One of the soldiers pierced his side with a spear, and at once blood and water came out. He who saw this has testified so that you may believe. His testimony is true, and he knows that he tells the truth (Jn. 19:34-35). This detail is not recorded in any of the other gospels; and St. John assures us of the trustworthiness of what is recounted. Its meaning is profound both in itself and in its relation to our lives. We read in the Epistle to the Hebrews: Therefore, brethren, since we have confidence to enter the sanctuary by the blood of Jesus, by the new and living way which he opened for us through the curtain, that is, through his flesh (Heb. 10:19-20). This is the flesh of our shared human nature; and by faith, our flesh sanctified and divinized by sacramental grace is a marvelous example of grace building on nature. St. John Chrysostom explains: If you desire further proof of the power of this blood, remember where it came from, how it ran down from the Cross, flowing from the Master’s side. The gospel records that when Christ was dead, but still hung on the Cross, a soldier came and pierced his side with a lance and immediately there poured out water and blood. Now the water was a symbol of baptism and the blood, of the holy Eucharist. The soldier pierced the Lord’s side, he breached the wall of the sacred temple, and I have found the treasure and made it my own. (From the Catacheses by St. John Chrysostom). It is all part of God’s plan; then and even now. Our Lord has opened for us and for all humanity a way to God through His sacred humanity.

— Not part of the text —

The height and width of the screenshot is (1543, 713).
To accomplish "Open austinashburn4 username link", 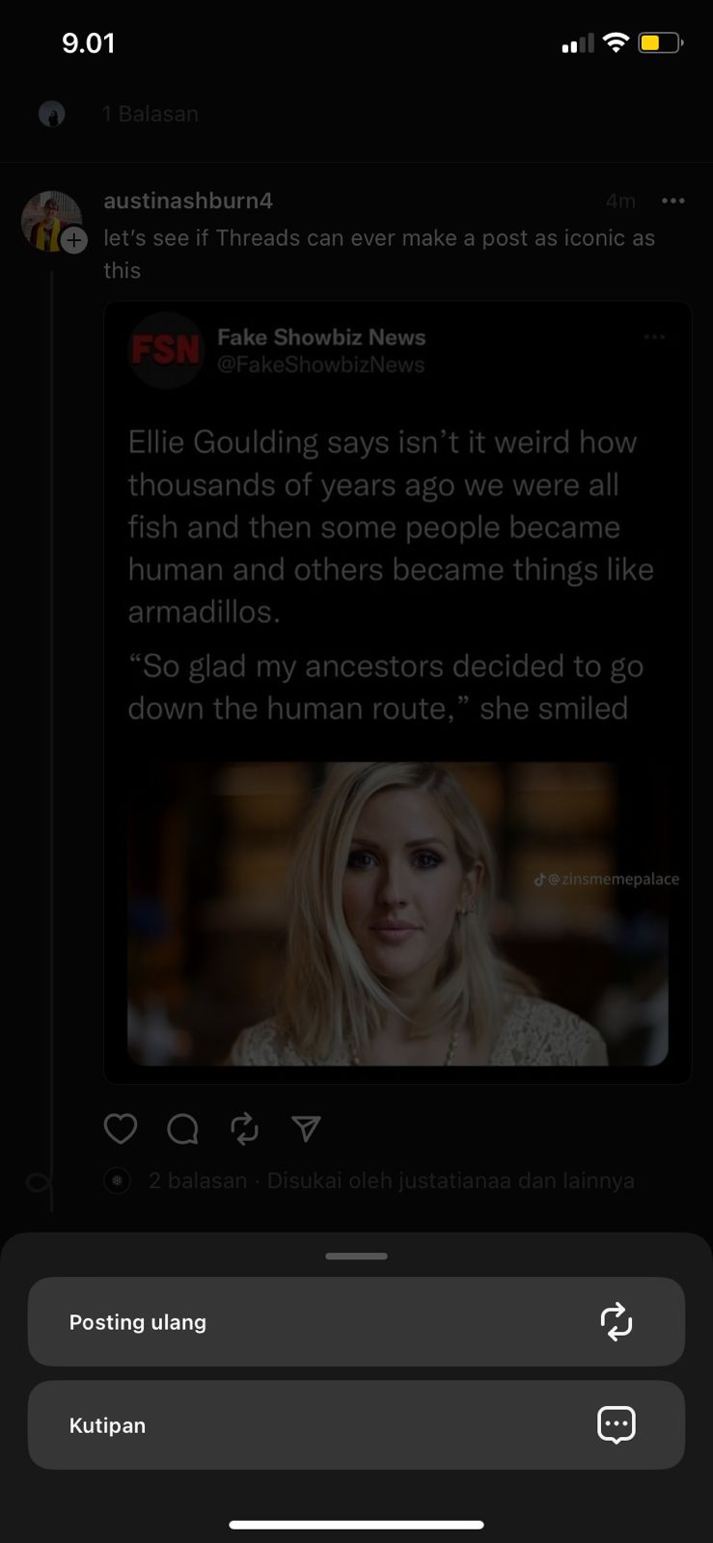I will (188, 201).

As we gaze on Him who was pierced for our transgressions [and] crushed for our iniquities (Is. 53:5) the prophecy of Zechariah is fulfilled and we look on him whom they have pierced (Jn. 19:37). So Abraham called the name of that place The Lord will provide and it is said to this day, ‘On the mount of the LORD he will be seen’ (Gen. 22:14). Prophecies fulfilled, pledges made and ratified, faith rewarded, hope renewed; the fullness of life is ours in Christ Jesus the Saviour.  The Solemn Prayers of the Good Friday Liturgy embrace the whole breadth of humanity: clergy and laity, governors and rulers, believers and unbelievers. We curse no one on this day when the Son of God died for the world’s salvation; but we pray that all people be brought to the saving knowledge of Jesus Christ for there is salvation in no one else, for there is no other name under heaven given among men by which we must be saved (Acts 4:12).

As we commemorate the Passion of Our Saviour, we unite ourselves with Our Lady of Sorrows and the faithful disciples at the foot of the Cross. In them we recognise the first gathering of a faithful remnant (Cf. Rom. 11:5); and from them we endeavour to learn to remain steadfast in the truth of Christ, no matter the worldly consequences. Our personal conversion to goodness, purity, humility, gentleness, charity, to courage and penance and even suffering patiently borne out of love for God enables us to reflect and reveal God’s loving plan for a frail and broken humanity. So we become both partakers of the divine nature and cooperators in the truth of God that endures forever (veritas Domini manet in aeternum).